-
Notifications
You must be signed in to change notification settings - Fork 0
Guide & Tutorial
Writing software often feels like an act of translation. Stories,
requirements, and specifications must be translated into working
code. Some programming languages have types to add a bit of
"crispness" (thanks Simon-Peyton Jones) to the translation. While a
variety of interesting properties can captured in types, often types
are used in a provincial manner - they provide confidence to the
programmer but the value to other stakeholders remains curiously
difficult to prove. Dynamic languages like Clojure may offer a
different approach in the form of tools like clojure.spec
, but
somehow an artisanal odor persists.
Irrespective of their professed beliefs in typing disciplines, a good number of programmers embrace some form of unit testing. The dogmatic spirit of Test Driven Development contains a pearl of common sense - it's probably a good idea to think about what we want before we go asking for trouble. Yet, as software systems grow in complexity and age inexorably into some high level enemy in Elden Ring, what value do unit tests give us in following the larger plot? Picking any old random unit test does not offer a fractal view, rather only the end state of some Game of Life. Like a monthly receipt of JS Bach's expenses, it gives a sense how the person lived, but not much clarification into how the results were achieved.
Documentation and diagrams fulfill important roles as satellite photographs, but given must of us are employed as architects and engineers and not Cold War spies, we need something a bit more tangible.
Often stateful property based testing tutorials use data structures as an initial motivating example. Unfortunately this is akin teaching folks to write via the poems of Emily Dickinson.
A great many of us are building stateful systems designed around largely uncoordinated users. A user may take various actions but often those actions are limited or expanded based on previous actions taken. This might seem like an ambitious place to start, but if we focus on the fact that we are intentionally constructing a toy, we can be productive in short order.
Finally, it might appear that property based testing would require some careful thought about specific properties one might want to verify, but in practice we don't really need much more than equality to get great results.
Imagine we have a long-lived production system and that we would like to gain some reasoning power over this system.
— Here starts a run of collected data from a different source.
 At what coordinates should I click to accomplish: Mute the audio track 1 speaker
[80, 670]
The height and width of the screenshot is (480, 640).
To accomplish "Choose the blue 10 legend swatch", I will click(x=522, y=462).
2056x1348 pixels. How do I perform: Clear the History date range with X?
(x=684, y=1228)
From this vantage point, details like programming language, database technology, user interface matter very little. We simply want to model how we believe a portion of the system works.
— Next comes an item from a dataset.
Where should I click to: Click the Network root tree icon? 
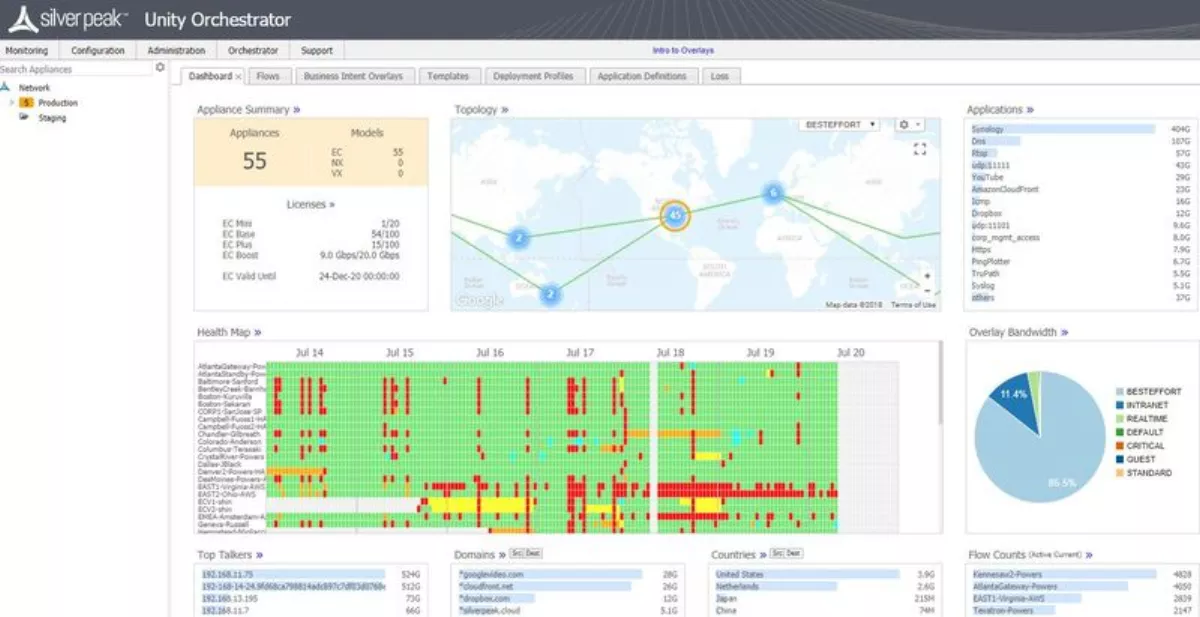[x=7, y=88]
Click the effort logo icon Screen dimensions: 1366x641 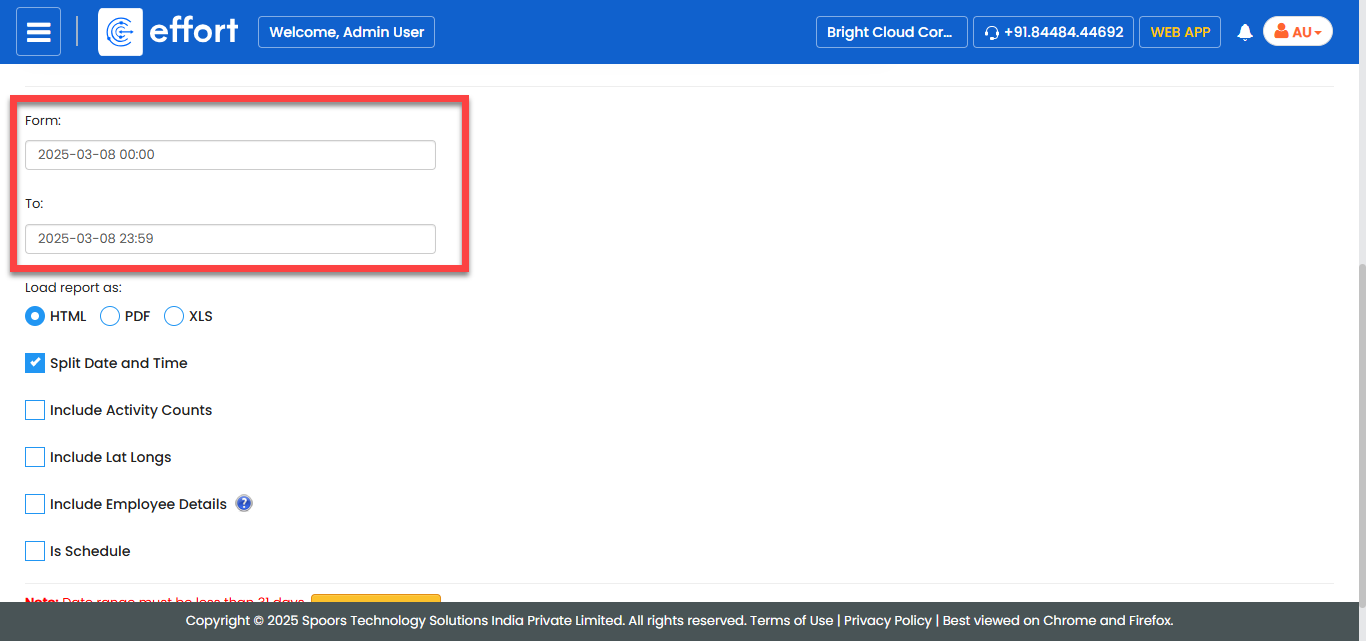[x=120, y=32]
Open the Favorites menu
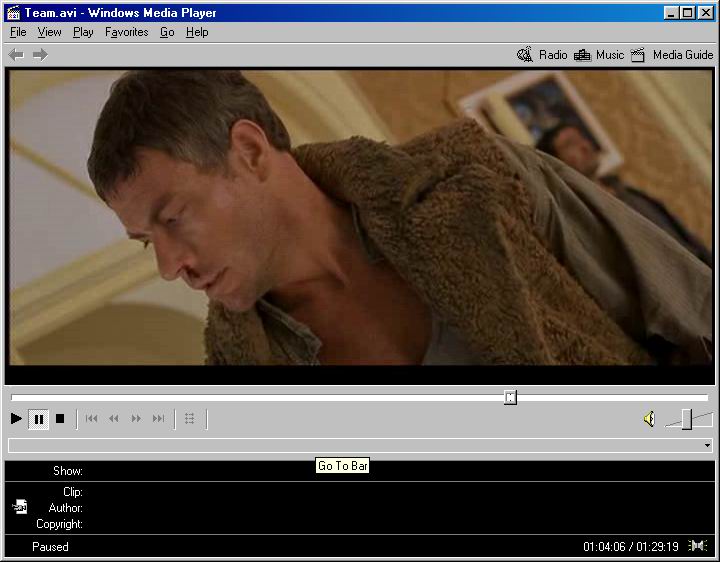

To keep the tutorial short let's imagine the following set of requirements:
- There are two users, User A and User B
- There are two rooms, Room 1 and Room 2
- There is a key
- Between the two rooms there is a door
- The door may be open, closed, or locked
- Either user can take the key if they are in the room where it lies
- Once the key is taken by a user it cannot be taken by the other user
- A user in possession of the key may drop the key
- A user in possession of the key can unlock the door
- Any user can open the unlocked door regardless of the room they are in
- Any user can close the open door regardless of the room they are in
- Any user in possession of the key can lock the closed door
While this may seem like a fair number of requirements, we'll see how to encode this in a little over a hundred lines, and then see how we can generate as many valid sequences of steps for the model as we like. Finally we can apply this tool to a faux legacy system and the model can give us a minimal sequence for which some requirement is violated.
Since we are in a near Platonic realm we can define the state naively. The point is to capture our understanding of the system. Implementation details be damned, we have a tool for thinking!
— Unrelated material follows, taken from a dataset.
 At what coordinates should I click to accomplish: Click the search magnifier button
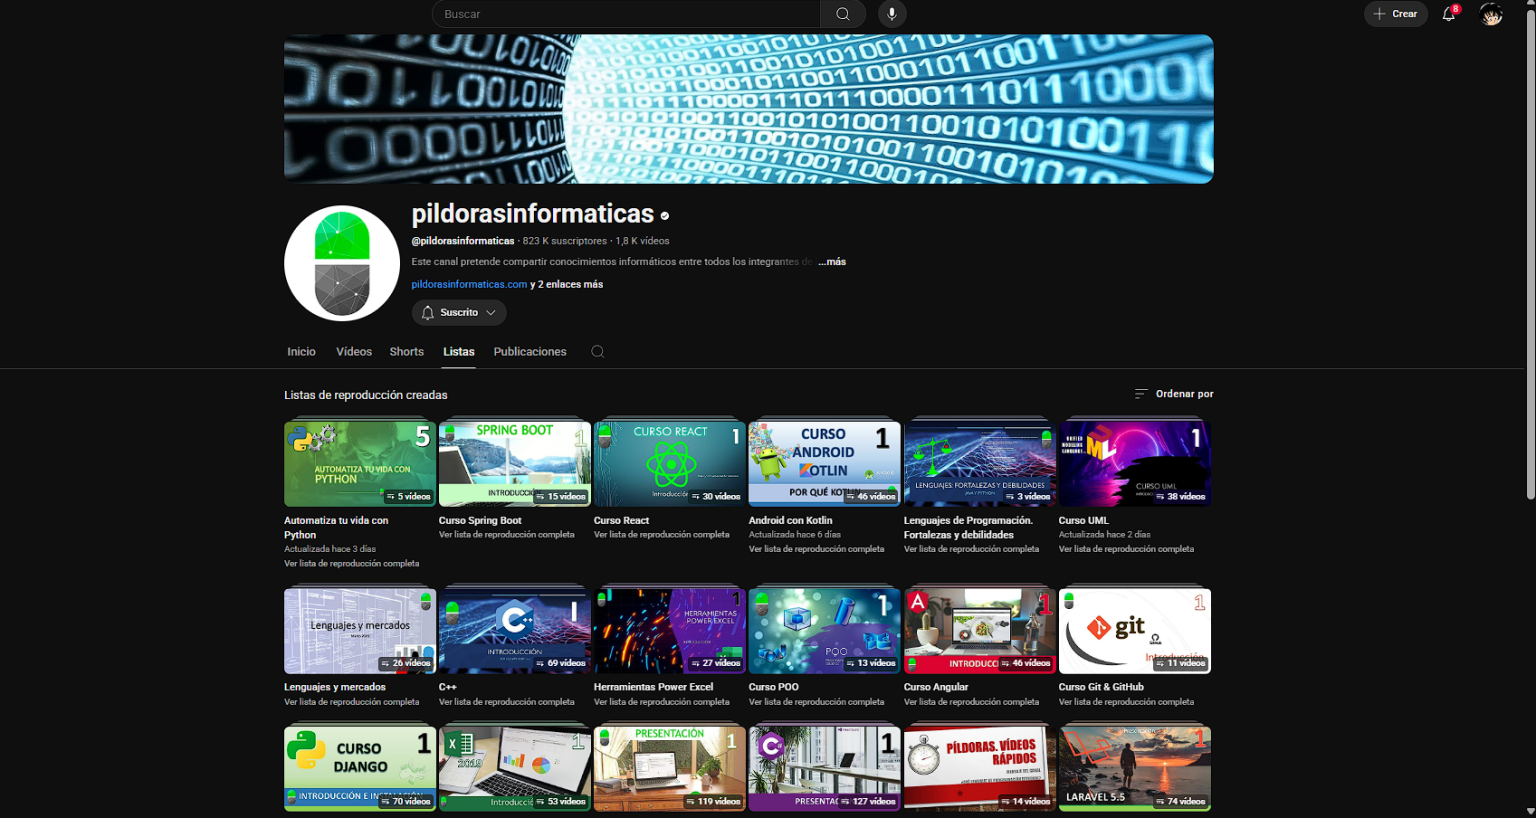tap(843, 14)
Here is a very naively designed state:
(def init-state
{:user-a #{}
:user-b #{}
:door :locked
:room-1 #{:key :user-a :user-b}
:room-2 #{}})
This emphasizes legibility above other concerns - it's easy to see who has the key, what room the users are in, and the door state.
The next step is to define the model.
A model is just a Clojure map of Clojure functions. The keys of the map are just keywords of the command names, so pick sensible names:
(def model
{:open-door open-spec
:close-door close-spec
:lock-door lock-spec
:unlock-door unlock-spec
:take-key take-key-spec
:drop-key drop-key-spec
:move move-spec})
We are not going to examine all of the command specs, just a few to get a feel for the practice of writing models.
Given the above initial state (where the door is locked and the key is
on the ground in Room A), it should be clear only one action is
possible - someone has to take the key. So let's start with
take-key-spec
:
(def take-key-spec
{:run? (fn [state] (user-and-key-in-same-room? state))
:args (fn [state]
(gen/tuple
(gen/elements
(disj (get state (room-with-key state)) :key))))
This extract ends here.